:: Goal of the exercise ::
Each entry below is to be copied out exactly and in full.
#### Records
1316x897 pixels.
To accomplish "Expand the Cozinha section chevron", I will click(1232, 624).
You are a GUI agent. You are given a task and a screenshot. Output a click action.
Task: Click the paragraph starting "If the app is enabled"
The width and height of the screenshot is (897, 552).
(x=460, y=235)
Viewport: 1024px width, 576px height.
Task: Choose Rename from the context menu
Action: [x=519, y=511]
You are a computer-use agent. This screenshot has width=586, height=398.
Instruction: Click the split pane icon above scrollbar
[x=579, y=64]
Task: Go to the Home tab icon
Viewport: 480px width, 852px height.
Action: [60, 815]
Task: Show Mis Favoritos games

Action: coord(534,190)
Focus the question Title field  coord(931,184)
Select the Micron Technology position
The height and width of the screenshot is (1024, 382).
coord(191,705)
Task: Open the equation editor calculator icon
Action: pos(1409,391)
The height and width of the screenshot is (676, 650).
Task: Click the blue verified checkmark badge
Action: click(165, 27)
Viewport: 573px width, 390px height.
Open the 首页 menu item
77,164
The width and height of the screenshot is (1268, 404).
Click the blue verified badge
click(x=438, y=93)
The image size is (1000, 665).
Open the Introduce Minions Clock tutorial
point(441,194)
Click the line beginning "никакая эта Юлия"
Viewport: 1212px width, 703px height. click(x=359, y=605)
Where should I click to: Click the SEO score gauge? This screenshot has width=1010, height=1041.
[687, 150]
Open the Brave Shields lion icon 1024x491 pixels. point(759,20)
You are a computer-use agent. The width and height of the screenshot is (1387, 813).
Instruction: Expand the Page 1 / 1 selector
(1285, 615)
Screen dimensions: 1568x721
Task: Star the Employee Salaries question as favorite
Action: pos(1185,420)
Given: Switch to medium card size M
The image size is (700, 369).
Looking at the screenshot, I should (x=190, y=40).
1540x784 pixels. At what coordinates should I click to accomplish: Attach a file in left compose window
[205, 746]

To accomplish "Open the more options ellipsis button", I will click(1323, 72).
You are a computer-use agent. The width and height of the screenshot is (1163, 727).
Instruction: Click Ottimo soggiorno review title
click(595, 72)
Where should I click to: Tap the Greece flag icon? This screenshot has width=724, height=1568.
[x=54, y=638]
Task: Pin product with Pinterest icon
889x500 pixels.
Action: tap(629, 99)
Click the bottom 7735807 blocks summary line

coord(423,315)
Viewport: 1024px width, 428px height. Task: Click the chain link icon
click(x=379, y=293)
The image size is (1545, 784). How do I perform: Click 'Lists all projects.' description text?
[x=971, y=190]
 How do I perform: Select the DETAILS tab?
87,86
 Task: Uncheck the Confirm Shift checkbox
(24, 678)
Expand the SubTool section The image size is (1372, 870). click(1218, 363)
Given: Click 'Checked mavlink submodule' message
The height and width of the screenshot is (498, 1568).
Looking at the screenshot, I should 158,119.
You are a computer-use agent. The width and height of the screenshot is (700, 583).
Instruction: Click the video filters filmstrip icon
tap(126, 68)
########
:: Completed exercise ::
1316x897 pixels.
To accomplish "Expand the Cozinha section chevron", I will click(1232, 624).
You are a GUI agent. You are given a task and a screenshot. Output a click action.
Task: Click the paragraph starting "If the app is enabled"
The width and height of the screenshot is (897, 552).
(x=460, y=235)
Viewport: 1024px width, 576px height.
Task: Choose Rename from the context menu
Action: [x=519, y=511]
You are a computer-use agent. This screenshot has width=586, height=398.
Instruction: Click the split pane icon above scrollbar
[x=579, y=64]
Task: Go to the Home tab icon
Viewport: 480px width, 852px height.
Action: [60, 815]
Task: Show Mis Favoritos games

Action: coord(534,190)
Focus the question Title field  coord(931,184)
Select the Micron Technology position
The height and width of the screenshot is (1024, 382).
coord(191,705)
Task: Open the equation editor calculator icon
Action: pos(1409,391)
The height and width of the screenshot is (676, 650).
Task: Click the blue verified checkmark badge
Action: click(165, 27)
Viewport: 573px width, 390px height.
Open the 首页 menu item
77,164
The width and height of the screenshot is (1268, 404).
Click the blue verified badge
click(x=438, y=93)
The image size is (1000, 665).
Open the Introduce Minions Clock tutorial
point(441,194)
Click the line beginning "никакая эта Юлия"
Viewport: 1212px width, 703px height. click(x=359, y=605)
Where should I click to: Click the SEO score gauge? This screenshot has width=1010, height=1041.
[687, 150]
Open the Brave Shields lion icon 1024x491 pixels. point(759,20)
You are a computer-use agent. The width and height of the screenshot is (1387, 813).
Instruction: Expand the Page 1 / 1 selector
(1285, 615)
Screen dimensions: 1568x721
Task: Star the Employee Salaries question as favorite
Action: pos(1185,420)
Given: Switch to medium card size M
The image size is (700, 369).
Looking at the screenshot, I should (x=190, y=40).
1540x784 pixels. At what coordinates should I click to accomplish: Attach a file in left compose window
[205, 746]

To accomplish "Open the more options ellipsis button", I will click(1323, 72).
You are a computer-use agent. The width and height of the screenshot is (1163, 727).
Instruction: Click Ottimo soggiorno review title
click(595, 72)
Where should I click to: Tap the Greece flag icon? This screenshot has width=724, height=1568.
[x=54, y=638]
Task: Pin product with Pinterest icon
889x500 pixels.
Action: tap(629, 99)
Click the bottom 7735807 blocks summary line

coord(423,315)
Viewport: 1024px width, 428px height. Task: Click the chain link icon
click(x=379, y=293)
The image size is (1545, 784). How do I perform: Click 'Lists all projects.' description text?
[x=971, y=190]
 How do I perform: Select the DETAILS tab?
87,86
 Task: Uncheck the Confirm Shift checkbox
(24, 678)
Expand the SubTool section The image size is (1372, 870). click(1218, 363)
Given: Click 'Checked mavlink submodule' message
The height and width of the screenshot is (498, 1568).
Looking at the screenshot, I should 158,119.
You are a computer-use agent. The width and height of the screenshot is (700, 583).
Instruction: Click the video filters filmstrip icon
tap(126, 68)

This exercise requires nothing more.